Lo advirtió Petrarca: “Nuestras mentes se dañan más por comer en exceso que por el hambre”. Y aquí estamos, devorando contenidos sin preguntarnos si nos nutren o nos nublan. Como cuerpos sedentarios frente al azúcar industrial, nuestras conciencias son hoy víctimas de una infoalimentación tóxica: exceso de calorías cognitivas, déficit de comprensión. Saciadas, pero vacías. No se trata solo de consumir menos datos. Se trata de formarnos colectivamente para discernir. De volver a esa sabiduría ancestral que sabía hacer silencio, que entendía que lo urgente no siempre es lo importante. La desintoxicación no es aislamiento: es cura colectiva. Una dieta ética para el pensamiento. Una práctica política del cuidado.
La sobrecarga informativa no solo nos agota: nos fragmenta. Nos vuelve incapaces de construir sentidos comunes. Y allí es donde el sistema gana: en nuestra dispersión, en nuestra fatiga, en el recorrido emocional permanente que nos desconecta de la realidad que sí importa —la que vivimos con el cuerpo, no con el dedo.
¿De qué sirve tanta información si no sabemos mirarnos? ¿Para qué sirve tanto contenido si no nos contiene? Formarse es más que estudiar. Es tejer pensamiento en comunidad. Es reaprender a escuchar, a distinguir lo esencial del espectáculo, a resistir el vértigo de la inmediatez. En la sabana la información era oro; hoy es plástico. Pero aún podemos reciclarla: convertir la angustia en conciencia, la distracción en foco, la dispersión en organización.
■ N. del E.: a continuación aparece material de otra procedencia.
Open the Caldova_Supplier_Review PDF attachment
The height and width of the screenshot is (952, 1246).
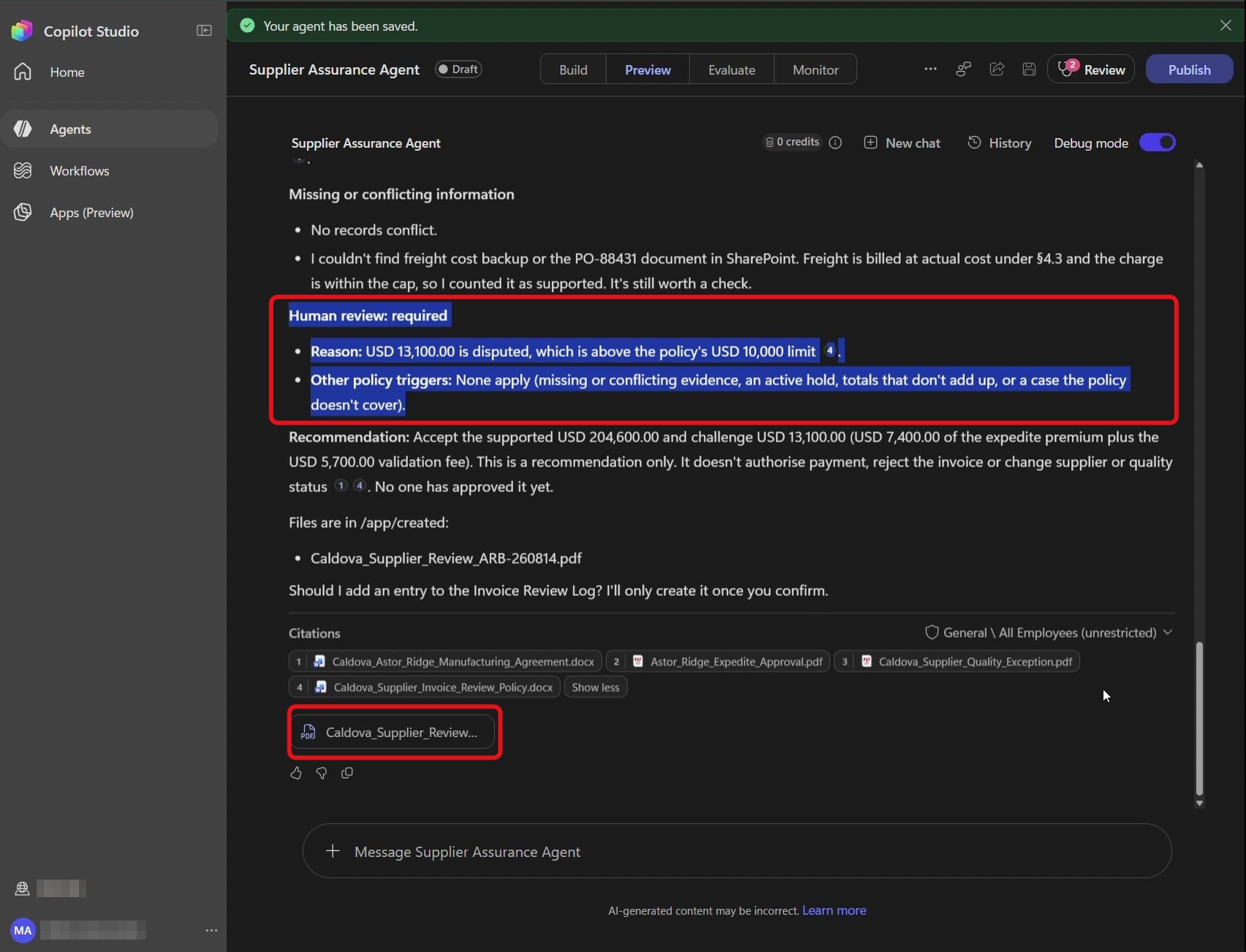[x=393, y=732]
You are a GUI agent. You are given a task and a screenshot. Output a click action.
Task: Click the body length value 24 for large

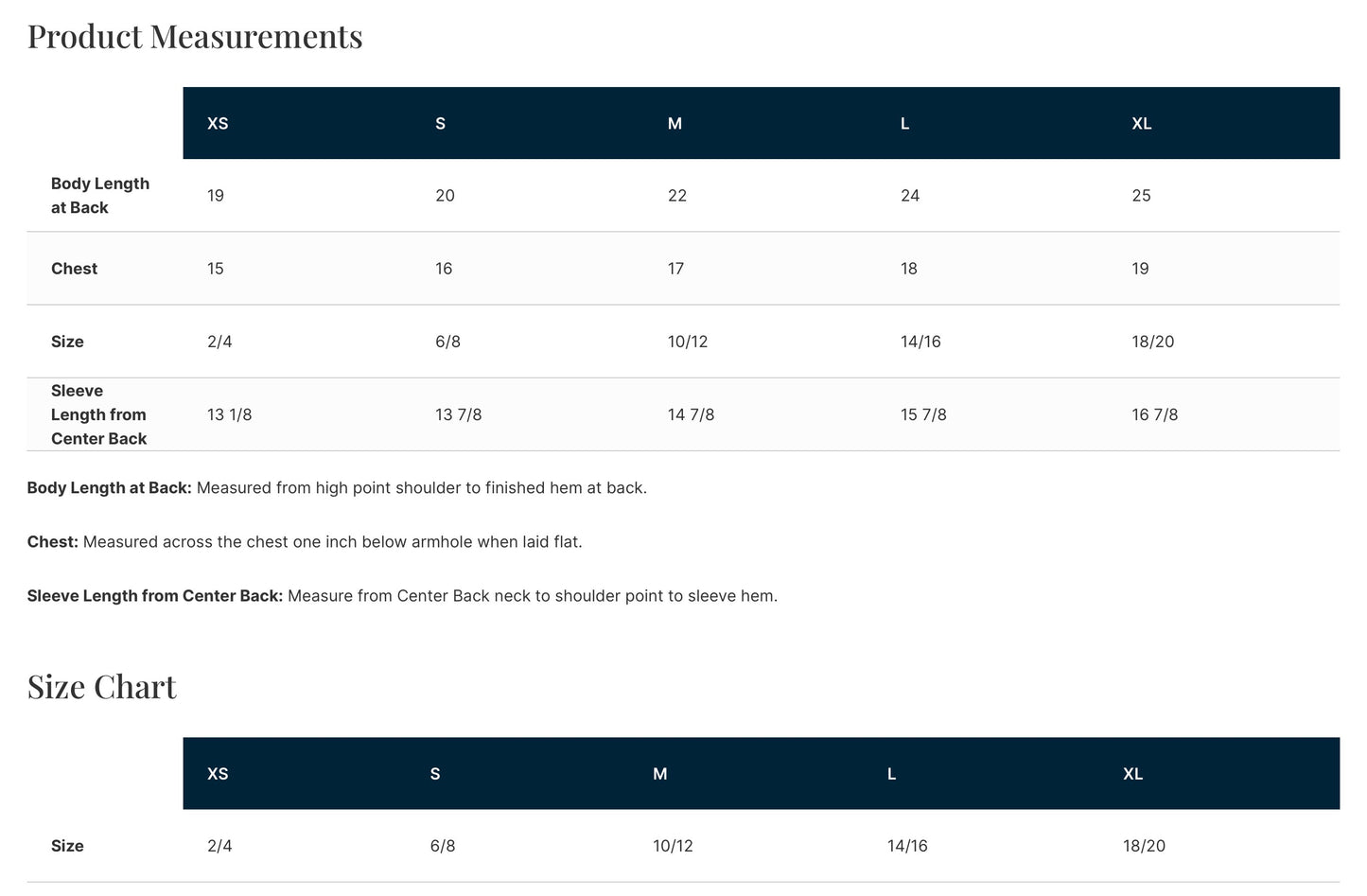coord(910,196)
No necesitamos saberlo todo. Necesitamos saber juntos. Educar el deseo, entrenar el silencio, curar la atención. Porque lo que no se cultiva en colectivo, se marchita en el algoritmo. Y así, como quien deja el azúcar para volver a saborear el mango, también podemos descolonizar el pensamiento. Bajarle volumen al ruido para volver a escucharnos el alma. La revolución también es eso: una nueva forma de procesar el mundo. Y no hablo de cuerpos, sino de contenidos. Una reeducación de la nutrición. Un ejercicio diario de selección, de presencia, de amor político.
¿Estás dispuesto, estás dispuesta a hacer este cambio nutricional?
Nosotras y nosotros venceremos. Palabra de mujer.